A number of candidate therapies such as CRISPR-Cas9 and gene silencing require the efficient delivery of functional nucleic acids to the cell cytosol and nucleus. Unfortunately, such therapies currently lack proper delivery mechanisms, precluding their widespread applicability.
Self-assembled deoxyribonucleic acid (DNA) have shown potential as minimally cytotoxic therapeutic carriers and other in vitro and in vivo models. While evidence suggests that DNA nanoparticle-based drug carriers can be taken up by mammalian cells via endocytosis, it is unknown how these DNA nanoparticles can overcome the fate of endocytosis-triggered degradation to reach the cytosol, and once there, controllably maintain stability. With the enabling science explaining their behavior and mechanisms of controlling their stability in the cell cytosol, it will be possible to make bold advances in engineering therapeutic delivery systems.
To that end, the proposed work has two overarching scientific payoffs.
The first is that it will induce endosomal escape and enhance cytosolic accessibility of DNA nanoparticles and integration of calcium in their assembly process.

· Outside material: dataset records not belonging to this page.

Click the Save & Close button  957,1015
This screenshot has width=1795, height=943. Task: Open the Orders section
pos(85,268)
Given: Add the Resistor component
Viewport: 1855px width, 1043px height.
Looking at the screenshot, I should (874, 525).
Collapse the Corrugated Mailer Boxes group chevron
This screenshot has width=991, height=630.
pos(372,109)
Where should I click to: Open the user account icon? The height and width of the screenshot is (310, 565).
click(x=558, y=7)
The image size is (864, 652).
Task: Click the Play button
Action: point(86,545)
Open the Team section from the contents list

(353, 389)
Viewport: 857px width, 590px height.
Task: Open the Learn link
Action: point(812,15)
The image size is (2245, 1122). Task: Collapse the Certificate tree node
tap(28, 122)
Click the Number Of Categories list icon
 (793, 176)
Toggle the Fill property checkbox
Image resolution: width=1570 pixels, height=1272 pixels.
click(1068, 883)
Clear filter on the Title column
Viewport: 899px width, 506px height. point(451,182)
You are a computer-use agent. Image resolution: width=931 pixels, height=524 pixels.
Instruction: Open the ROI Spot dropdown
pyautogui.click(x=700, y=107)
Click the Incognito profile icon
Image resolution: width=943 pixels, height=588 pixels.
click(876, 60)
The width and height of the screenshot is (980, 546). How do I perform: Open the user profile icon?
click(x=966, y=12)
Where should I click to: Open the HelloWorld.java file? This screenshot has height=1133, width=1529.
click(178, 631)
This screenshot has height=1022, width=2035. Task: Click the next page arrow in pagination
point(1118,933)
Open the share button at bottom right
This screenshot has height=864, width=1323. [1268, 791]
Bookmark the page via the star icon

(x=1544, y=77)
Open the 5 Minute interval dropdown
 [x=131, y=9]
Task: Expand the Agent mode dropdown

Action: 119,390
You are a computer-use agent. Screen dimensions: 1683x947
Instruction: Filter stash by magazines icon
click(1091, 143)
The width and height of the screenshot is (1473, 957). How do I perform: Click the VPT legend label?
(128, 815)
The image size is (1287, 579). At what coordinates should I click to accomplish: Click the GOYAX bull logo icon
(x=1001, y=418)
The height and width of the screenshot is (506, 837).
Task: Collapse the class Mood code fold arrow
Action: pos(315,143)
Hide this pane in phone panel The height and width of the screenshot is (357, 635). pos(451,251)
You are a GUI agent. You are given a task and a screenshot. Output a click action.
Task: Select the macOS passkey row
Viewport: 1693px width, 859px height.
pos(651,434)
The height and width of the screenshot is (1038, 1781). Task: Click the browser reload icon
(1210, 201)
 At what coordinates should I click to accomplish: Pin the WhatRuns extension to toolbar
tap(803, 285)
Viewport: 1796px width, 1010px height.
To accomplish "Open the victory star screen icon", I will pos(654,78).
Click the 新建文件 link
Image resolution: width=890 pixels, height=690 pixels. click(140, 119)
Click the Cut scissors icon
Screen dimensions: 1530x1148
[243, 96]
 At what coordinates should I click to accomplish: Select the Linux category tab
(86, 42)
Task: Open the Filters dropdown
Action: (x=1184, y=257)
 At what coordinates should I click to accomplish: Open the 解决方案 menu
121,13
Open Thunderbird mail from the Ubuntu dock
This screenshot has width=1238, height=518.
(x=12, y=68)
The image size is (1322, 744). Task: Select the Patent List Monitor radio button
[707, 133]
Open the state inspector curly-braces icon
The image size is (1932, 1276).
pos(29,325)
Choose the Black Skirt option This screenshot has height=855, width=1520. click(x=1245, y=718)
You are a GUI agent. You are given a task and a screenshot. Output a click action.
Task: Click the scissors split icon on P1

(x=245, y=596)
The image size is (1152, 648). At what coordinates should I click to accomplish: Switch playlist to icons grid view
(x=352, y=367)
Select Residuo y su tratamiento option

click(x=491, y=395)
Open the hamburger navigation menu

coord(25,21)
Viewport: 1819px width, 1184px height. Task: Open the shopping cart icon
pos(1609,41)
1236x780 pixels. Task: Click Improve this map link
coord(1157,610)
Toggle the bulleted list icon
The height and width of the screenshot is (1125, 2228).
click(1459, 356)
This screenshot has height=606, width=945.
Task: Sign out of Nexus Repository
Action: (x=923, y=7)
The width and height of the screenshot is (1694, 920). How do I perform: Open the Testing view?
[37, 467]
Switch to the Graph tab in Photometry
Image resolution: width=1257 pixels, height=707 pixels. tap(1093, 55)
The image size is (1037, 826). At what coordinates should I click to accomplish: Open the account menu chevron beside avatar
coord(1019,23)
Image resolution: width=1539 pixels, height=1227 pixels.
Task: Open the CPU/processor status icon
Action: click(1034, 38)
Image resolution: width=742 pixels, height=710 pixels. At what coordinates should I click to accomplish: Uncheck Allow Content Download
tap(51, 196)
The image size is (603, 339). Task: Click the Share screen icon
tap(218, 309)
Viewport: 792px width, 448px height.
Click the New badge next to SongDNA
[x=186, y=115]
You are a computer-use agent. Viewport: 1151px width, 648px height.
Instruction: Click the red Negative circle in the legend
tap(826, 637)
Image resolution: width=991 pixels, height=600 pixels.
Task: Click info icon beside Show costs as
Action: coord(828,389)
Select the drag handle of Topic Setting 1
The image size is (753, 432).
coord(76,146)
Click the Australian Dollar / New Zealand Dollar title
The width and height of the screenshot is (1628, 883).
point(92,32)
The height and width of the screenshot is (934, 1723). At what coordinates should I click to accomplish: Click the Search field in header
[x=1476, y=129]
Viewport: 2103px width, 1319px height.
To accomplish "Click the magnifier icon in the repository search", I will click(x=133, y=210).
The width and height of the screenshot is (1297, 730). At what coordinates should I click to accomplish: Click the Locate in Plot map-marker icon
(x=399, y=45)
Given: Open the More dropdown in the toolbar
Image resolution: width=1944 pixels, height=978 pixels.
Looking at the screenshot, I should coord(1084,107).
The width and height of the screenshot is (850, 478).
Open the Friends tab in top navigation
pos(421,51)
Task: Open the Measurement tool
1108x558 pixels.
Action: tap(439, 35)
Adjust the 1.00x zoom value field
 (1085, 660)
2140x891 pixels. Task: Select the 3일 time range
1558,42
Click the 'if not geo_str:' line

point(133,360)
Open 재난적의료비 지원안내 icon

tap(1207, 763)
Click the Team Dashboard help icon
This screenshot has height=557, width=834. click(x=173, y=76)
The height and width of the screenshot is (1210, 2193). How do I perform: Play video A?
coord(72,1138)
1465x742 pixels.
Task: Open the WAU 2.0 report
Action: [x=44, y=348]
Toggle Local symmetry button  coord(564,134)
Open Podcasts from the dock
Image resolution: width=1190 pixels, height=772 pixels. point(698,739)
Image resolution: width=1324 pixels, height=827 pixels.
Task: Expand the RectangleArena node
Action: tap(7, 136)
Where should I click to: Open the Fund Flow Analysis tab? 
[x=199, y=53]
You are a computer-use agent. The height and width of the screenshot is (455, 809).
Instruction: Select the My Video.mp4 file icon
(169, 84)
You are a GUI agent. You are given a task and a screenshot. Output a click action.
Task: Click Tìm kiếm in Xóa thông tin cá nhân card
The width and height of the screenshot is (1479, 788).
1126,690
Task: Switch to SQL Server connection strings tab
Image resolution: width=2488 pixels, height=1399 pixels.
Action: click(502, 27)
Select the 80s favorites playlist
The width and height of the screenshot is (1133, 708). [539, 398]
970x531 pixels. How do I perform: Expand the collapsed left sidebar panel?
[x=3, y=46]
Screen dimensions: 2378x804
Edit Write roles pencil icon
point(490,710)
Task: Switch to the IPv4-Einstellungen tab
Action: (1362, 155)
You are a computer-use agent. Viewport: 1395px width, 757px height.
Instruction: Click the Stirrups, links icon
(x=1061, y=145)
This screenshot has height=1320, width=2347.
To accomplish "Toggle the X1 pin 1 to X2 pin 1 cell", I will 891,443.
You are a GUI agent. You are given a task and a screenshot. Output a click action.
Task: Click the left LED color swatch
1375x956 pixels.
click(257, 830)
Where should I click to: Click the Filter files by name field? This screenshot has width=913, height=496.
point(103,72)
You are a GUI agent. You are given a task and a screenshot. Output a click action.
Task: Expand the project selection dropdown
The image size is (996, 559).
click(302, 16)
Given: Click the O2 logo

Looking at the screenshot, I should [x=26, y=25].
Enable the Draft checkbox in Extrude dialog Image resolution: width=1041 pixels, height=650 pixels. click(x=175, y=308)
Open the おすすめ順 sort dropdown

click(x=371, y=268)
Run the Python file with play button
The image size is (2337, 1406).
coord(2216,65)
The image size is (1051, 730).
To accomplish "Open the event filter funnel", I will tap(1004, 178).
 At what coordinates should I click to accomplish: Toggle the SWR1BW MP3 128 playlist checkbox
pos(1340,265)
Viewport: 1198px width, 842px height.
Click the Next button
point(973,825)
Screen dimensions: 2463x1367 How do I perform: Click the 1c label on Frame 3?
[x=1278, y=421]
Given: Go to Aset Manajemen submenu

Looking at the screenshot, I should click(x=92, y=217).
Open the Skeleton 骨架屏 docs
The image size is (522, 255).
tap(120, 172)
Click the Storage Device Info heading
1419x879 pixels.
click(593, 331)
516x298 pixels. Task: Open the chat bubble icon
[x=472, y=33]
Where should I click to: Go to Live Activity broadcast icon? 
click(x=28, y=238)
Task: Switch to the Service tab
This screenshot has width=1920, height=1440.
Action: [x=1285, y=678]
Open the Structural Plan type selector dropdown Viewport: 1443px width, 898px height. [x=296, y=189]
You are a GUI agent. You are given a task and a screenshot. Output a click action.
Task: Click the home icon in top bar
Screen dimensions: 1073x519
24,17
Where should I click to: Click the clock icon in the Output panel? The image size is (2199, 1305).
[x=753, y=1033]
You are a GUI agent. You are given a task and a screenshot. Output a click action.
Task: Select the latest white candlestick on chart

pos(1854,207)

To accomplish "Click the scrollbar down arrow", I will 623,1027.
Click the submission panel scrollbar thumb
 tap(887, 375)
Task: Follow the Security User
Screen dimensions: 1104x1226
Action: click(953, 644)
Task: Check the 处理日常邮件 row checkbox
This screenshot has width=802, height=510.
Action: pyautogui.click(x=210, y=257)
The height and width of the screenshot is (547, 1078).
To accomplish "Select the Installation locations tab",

The second is that it will identify the rate of breakdown and mechanisms of stabilization of DNA nanoparticles in different types of cell cytosols. Innovative technologies will be the foci of Mathur’s training program and will be implemented to achieve the project goals, namely multi-step Förster resonance energy transfer spectroscopy for high-resolution tracking of DNA nanoparticles inside the cell and in vitro cell microinjections enabling study of these nanoparticles directly in the cytosolic environment.
Regarding the project’s importance, Mathur said: “Synthetic DNA-based nanoparticles possess the potential to develop advanced delivery tools for targeted therapies, but their behavior in the cytosolic environment remains poorly understood. Herein, we seek to address critical issues about the accessibility and breakdown of these nanoparticles within the mammalian cell cytosol and identify mechanisms of stabilization. Outcomes of the proposed project will enable the realization of more-biocompatible delivery systems.”
Mathur received $92,880 from the U.S. Department of Health and Human Services for this project. Funding began in May 2021 and will end in late April 2023.